Para que la historia realmente llegue a los públicos es imprescindible encontrar cuál es el corazón del reportaje para contarlo con imágenes poderosas. Para captar la atención de los lectores, el galardonado periodista estadounidense Stephen Franklin sugirió “escribir un comienzo muy personal, un comienzo de historia que fije la escena poderosamente. Es importante que solo contenga los datos más esenciales para eso. Irá presentando más adelante todos los detalles. Es esencial presentar los resultados de la investigación de manera honesta, con imágenes que armonicen con la historia, evitando cualquier sensacionalismo. Es esencial ganar la confianza de la audiencia, y eso difícilmente se consiga si el comienzo del relato suena a falso.

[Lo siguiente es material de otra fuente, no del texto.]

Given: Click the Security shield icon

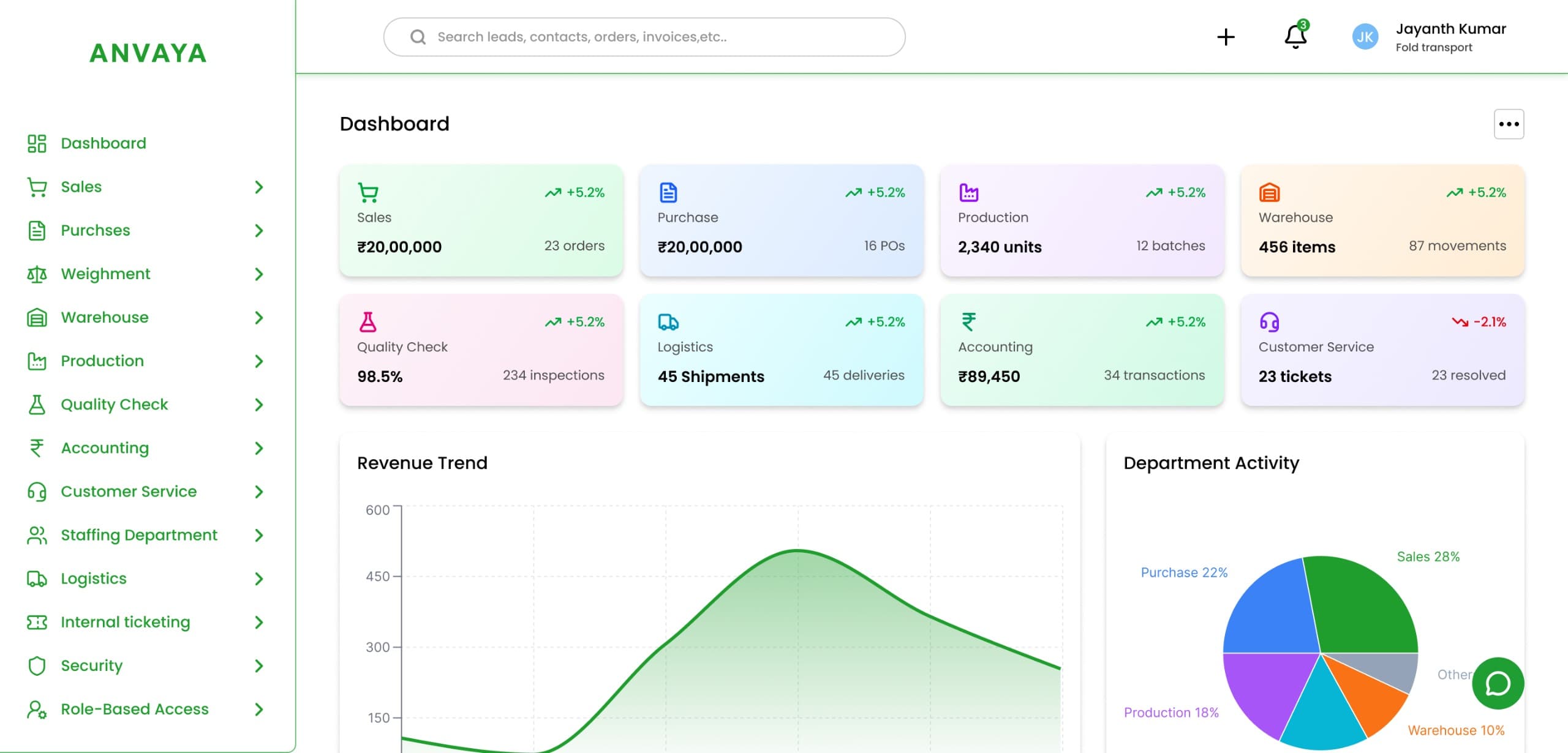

Una vez presentada toda la información, el artículo debe concluir con los hallazgos respaldados en hechos. Lo ideal es presentar una prueba contundente – el “revólver humeante”–, que demuestra que la persona en cuestión efectivamente ha cometido el ilícito denunciado. Sin embargo, muchas veces reportajes que parecen convincentes no se comprenden del todo porque sus autores descuidaron la escritura y la forma en la que presentaron las evidencias y al vincularlas entre sí. Para peor, si algunas de las conclusiones carecen de sustento sólido, hasta pueden ser consideradas difamatorias.